Now then. Does that make you want to read Anthony Trollope or not? If not, there's nothing I could do to persuade you, I'm sure. For me, that Hawthorne quote all but defines the pleasures of a Big Fat Victorian Novel. Nobody did them better than Trollope.


I am reading The Eustace Diamonds, the third in the Palliser novels, for the second time. (These are his political and high-society novels, rather than the more famous clerical novels set in Barsetshire.) But I'm not reading the series (6 novels) straight through this time. Whenever I need a break from grim modernity and or the thin substance of contemporary literature, I pick up Trollope. If it's been long enough, it may take me a few pages, but soon enough I know just where I am, who is who, and what is most definitely what.
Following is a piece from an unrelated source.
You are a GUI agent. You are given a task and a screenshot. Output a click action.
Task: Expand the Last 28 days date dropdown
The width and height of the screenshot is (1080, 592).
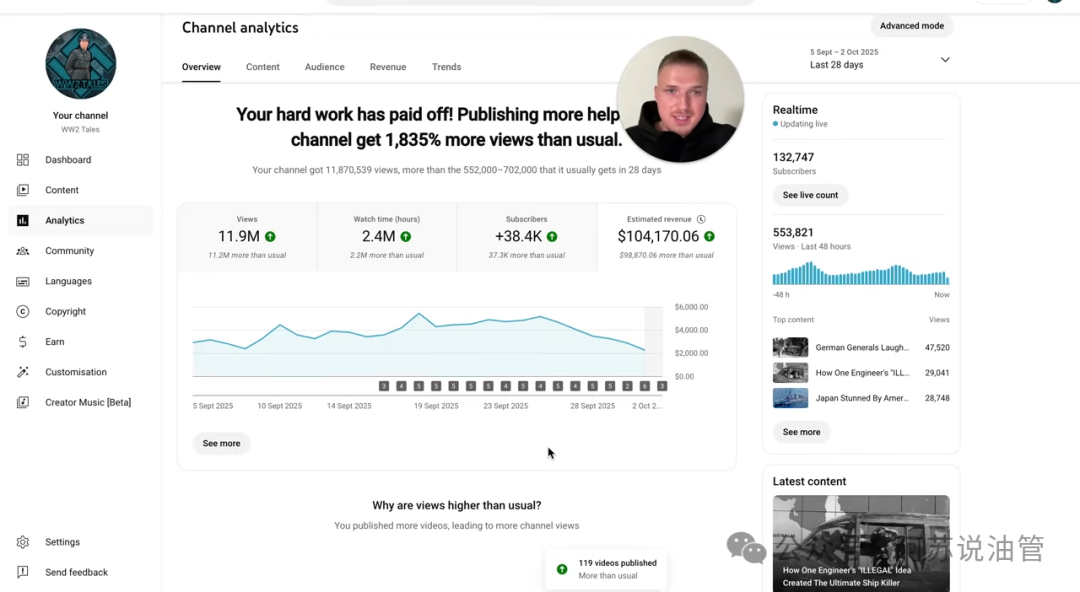[945, 60]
Trollope, for me, is all about familiarity, but that isn't to say that his books aren't surprising still, and very funny. For example, this description of a rather difficult old lady:

"She was slow, or perhaps it might more properly be said she was stately in her movements. She was one of those old women who are undoubtedly old women, -- who in the remembrance of younger people seem always to have been old women, -- but on whom old age appears to have no debilitating effects. If the hand of Lady Linlithgow ever trembled, it trembled from anger; -- if her foot ever faltered, it faltered for effect. In her way Lady Linlithgow was a very powerful human being. She knew nothing of fear, nothing of charity, nothing of mercy, and nothing of the softness of love. She had no imagination. She was worldly, covetous, and not unfrequently cruel. But she meant to be true and honest, though she often failed in her meaning; -- and she had an idea of her duty in life. She was not self-indulgent. She was hard as an oak post, -- but then she was also trustworthy. No human being liked her; -- but she had the good word of a great many human beings."

Now that, to the life, describes any number of elderly ladies in my childhood, not least my paternal grandmother -- though I'd be scared to death to say so, had she not been safely dead these twenty years.

Anthony Trollope was one of the greatest English novelists. He is great good company on a cold Autumn evening still.